[[ GIVEN ENTRIES, beginning ]]
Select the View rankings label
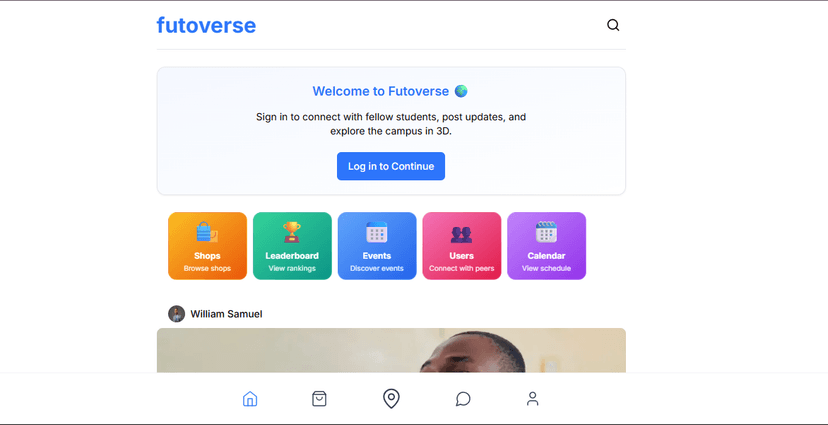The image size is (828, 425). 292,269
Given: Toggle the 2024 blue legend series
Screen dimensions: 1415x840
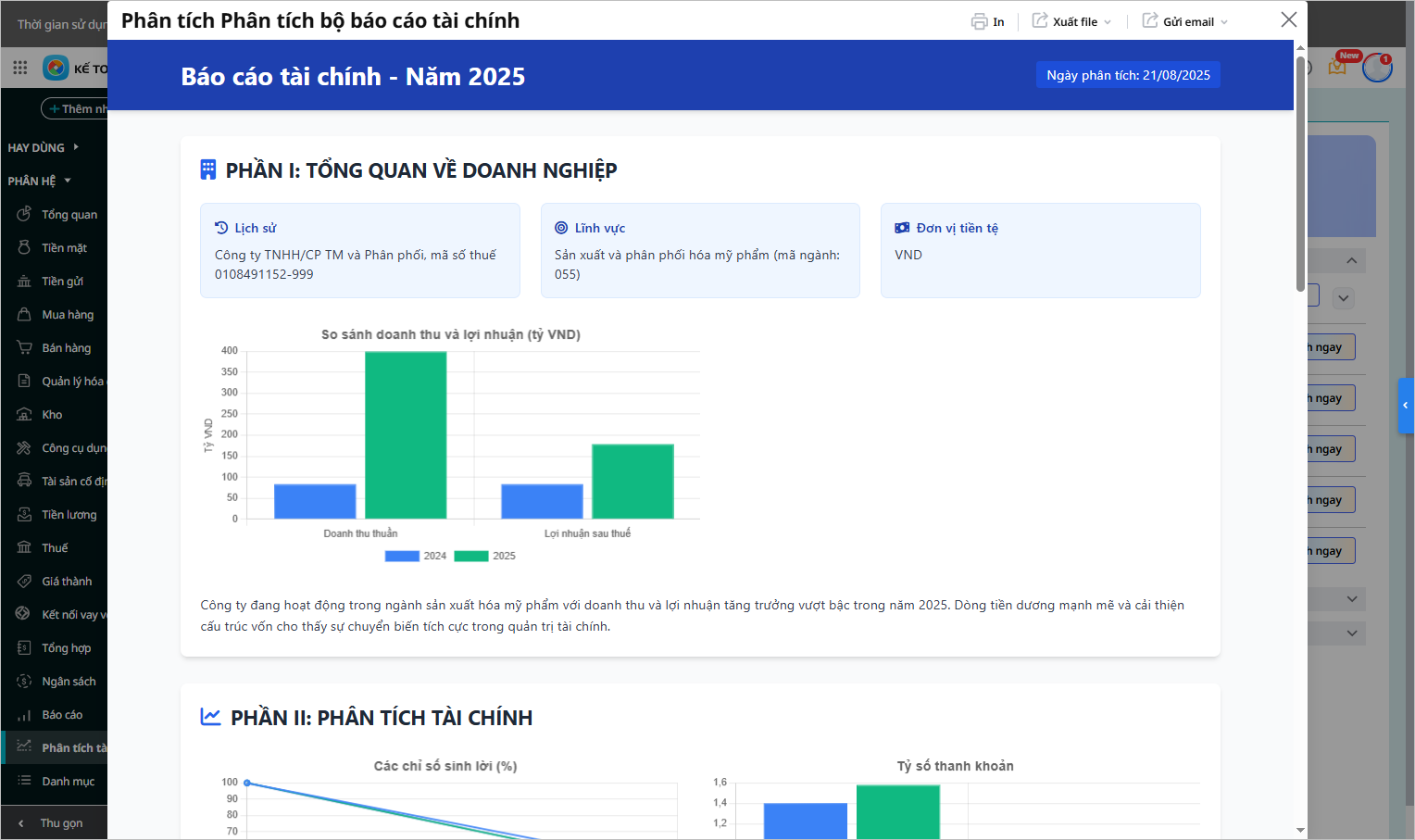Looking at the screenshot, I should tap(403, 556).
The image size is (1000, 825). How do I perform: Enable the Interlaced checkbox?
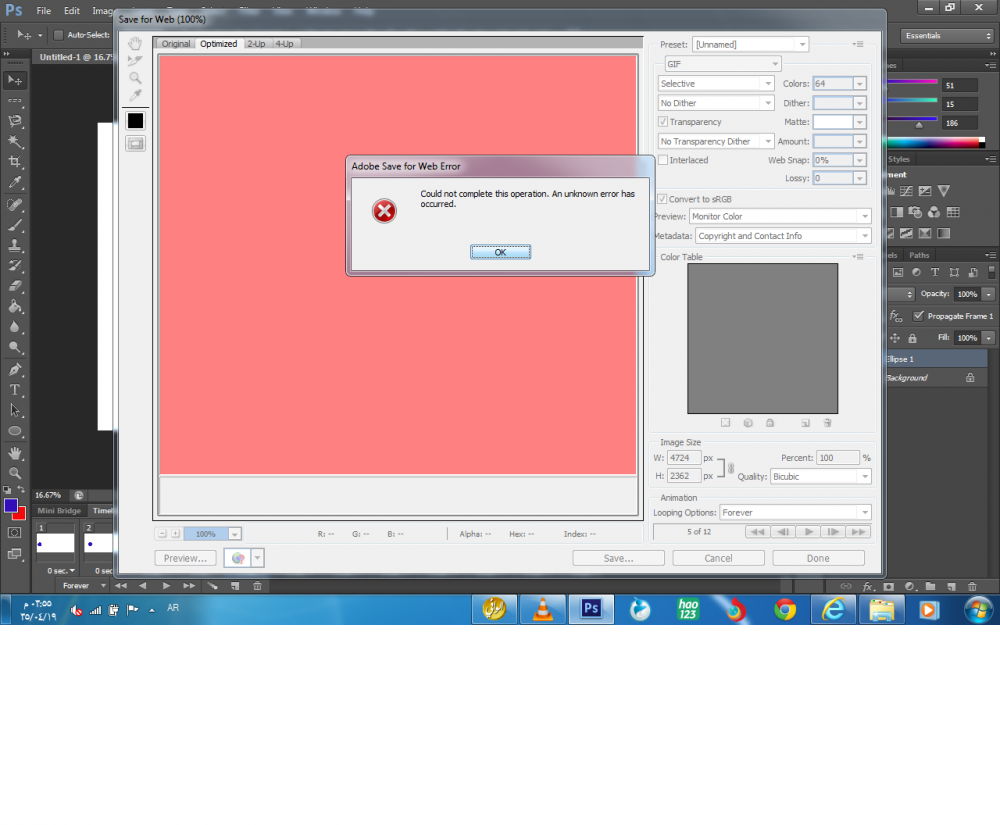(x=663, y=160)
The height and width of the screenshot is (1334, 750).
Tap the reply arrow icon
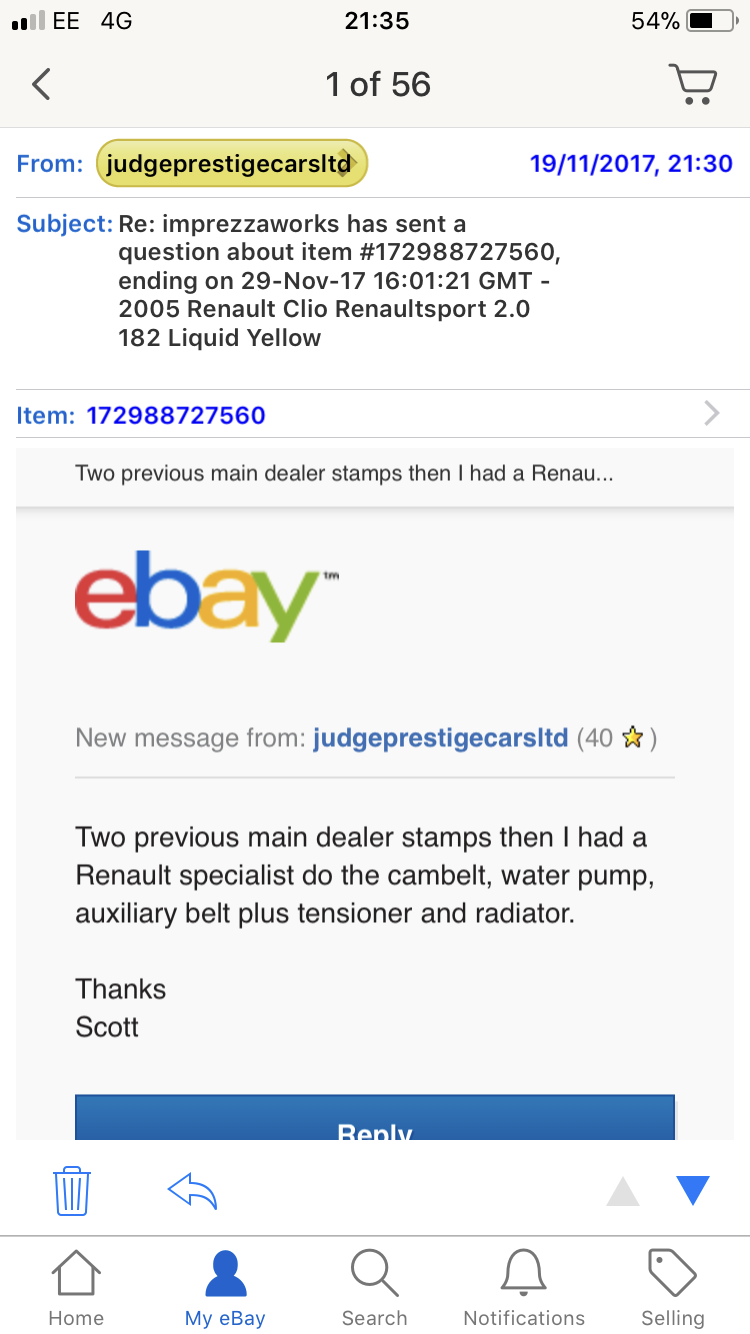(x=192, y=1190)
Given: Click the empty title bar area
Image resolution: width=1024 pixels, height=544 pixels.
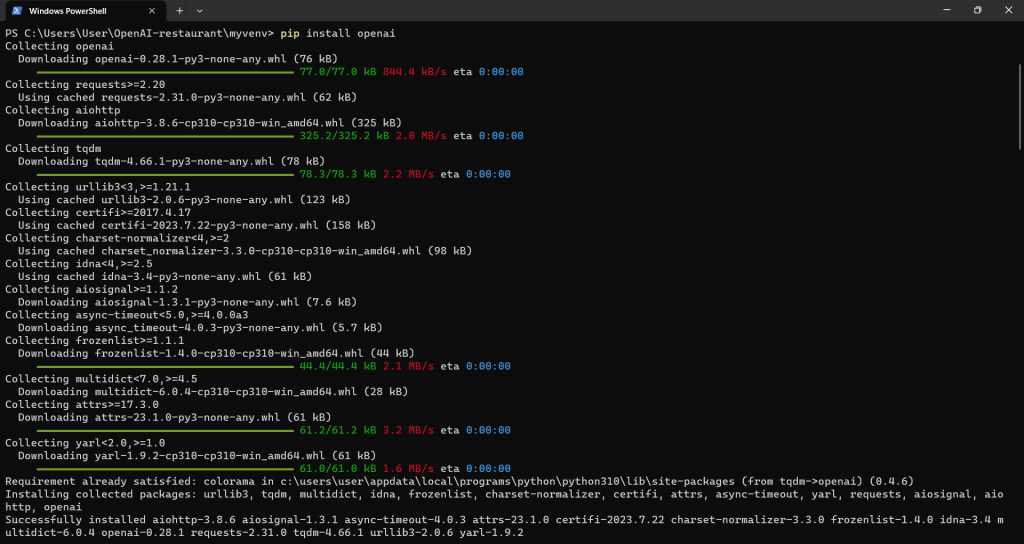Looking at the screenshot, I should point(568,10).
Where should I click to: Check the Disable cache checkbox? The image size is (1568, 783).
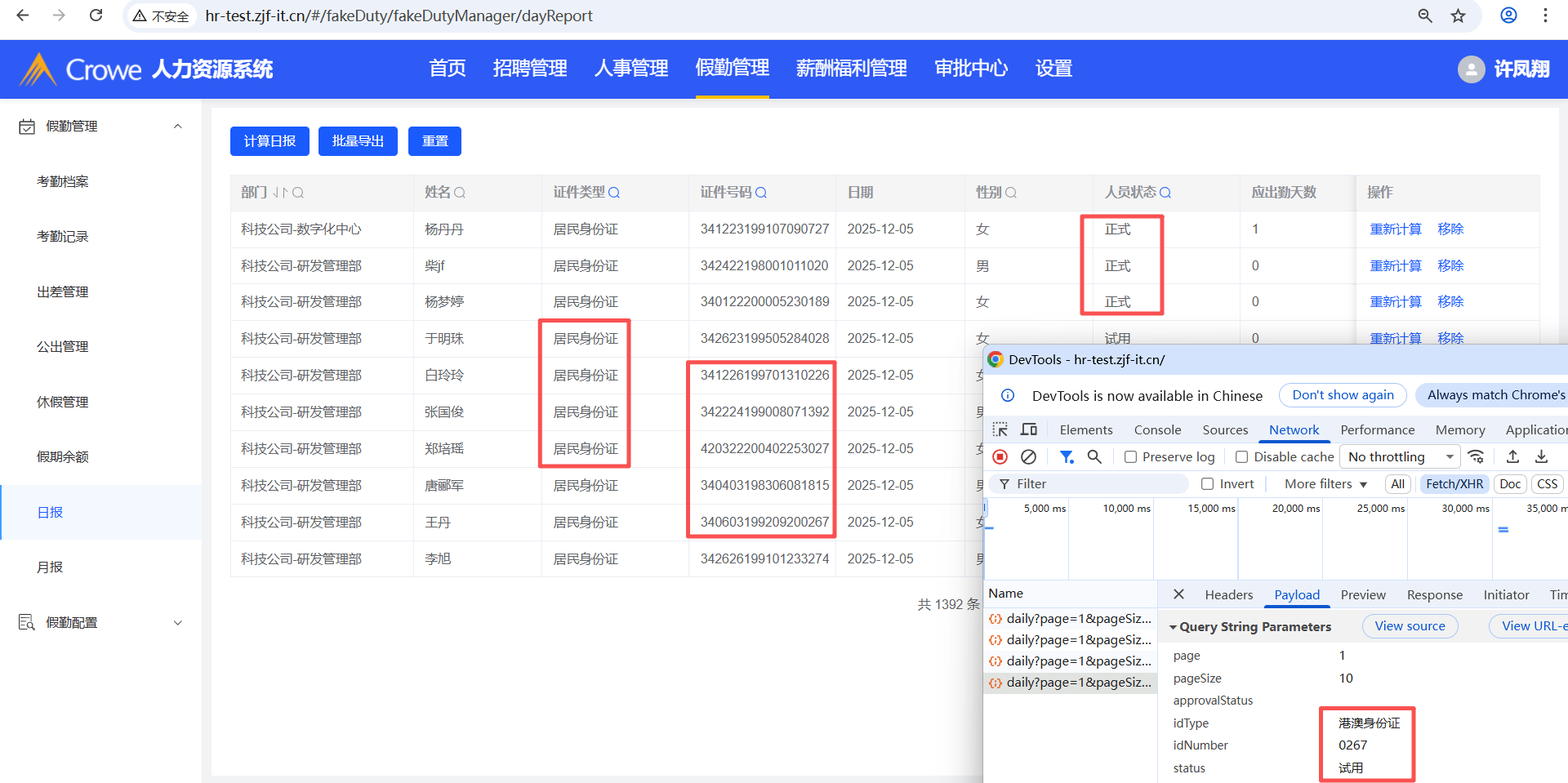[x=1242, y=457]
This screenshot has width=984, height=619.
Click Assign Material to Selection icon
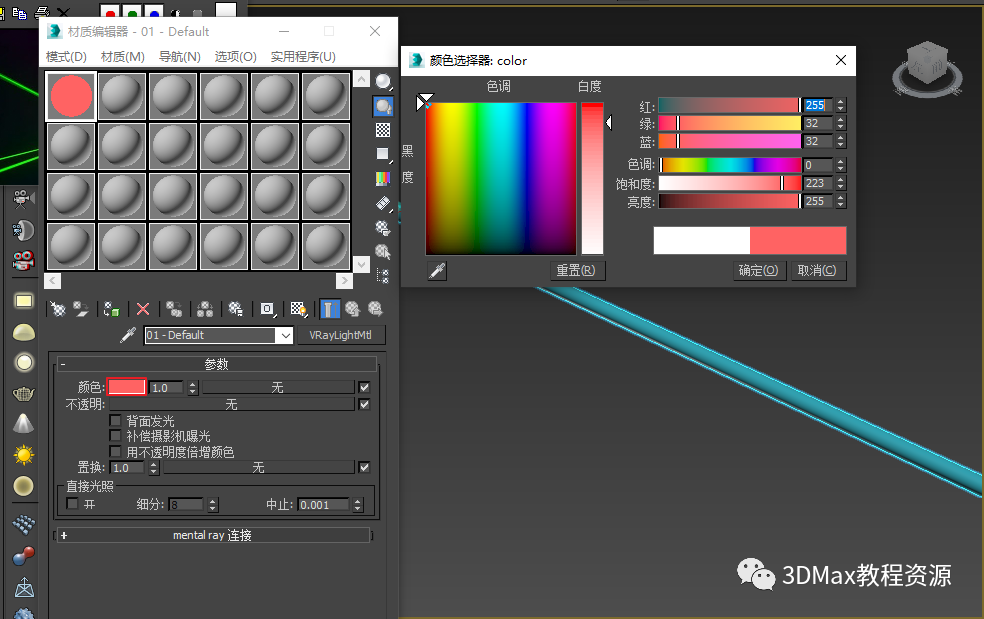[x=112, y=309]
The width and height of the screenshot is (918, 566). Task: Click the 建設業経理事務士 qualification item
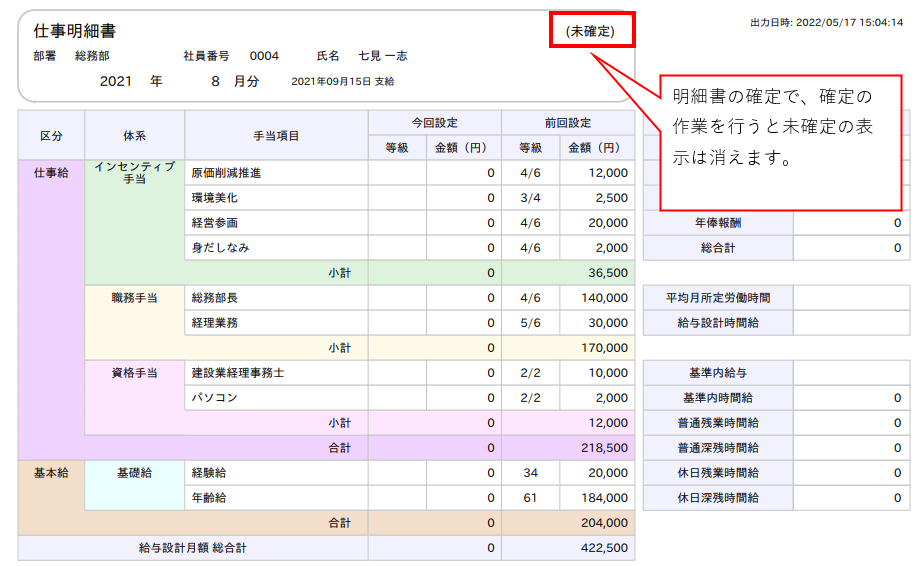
[[ GIVEN ENTRIES, end ]]
* TO DO *
What is needed is a word-for-word transcription of all the entries, with the pictures dropped.

* WRITTEN ANSWER *
Select the View rankings label
The image size is (828, 425). 292,269
Given: Toggle the 2024 blue legend series
Screen dimensions: 1415x840
Looking at the screenshot, I should tap(403, 556).
The image size is (1000, 825). How do I perform: Enable the Interlaced checkbox?
(x=663, y=160)
The height and width of the screenshot is (1334, 750).
Tap the reply arrow icon
(x=192, y=1190)
Given: Click the empty title bar area
Image resolution: width=1024 pixels, height=544 pixels.
Looking at the screenshot, I should point(568,10).
Where should I click to: Check the Disable cache checkbox? The image size is (1568, 783).
[x=1242, y=457]
This screenshot has width=984, height=619.
Click Assign Material to Selection icon
[x=112, y=309]
The width and height of the screenshot is (918, 566). Task: Click the 建設業経理事務士 qualification item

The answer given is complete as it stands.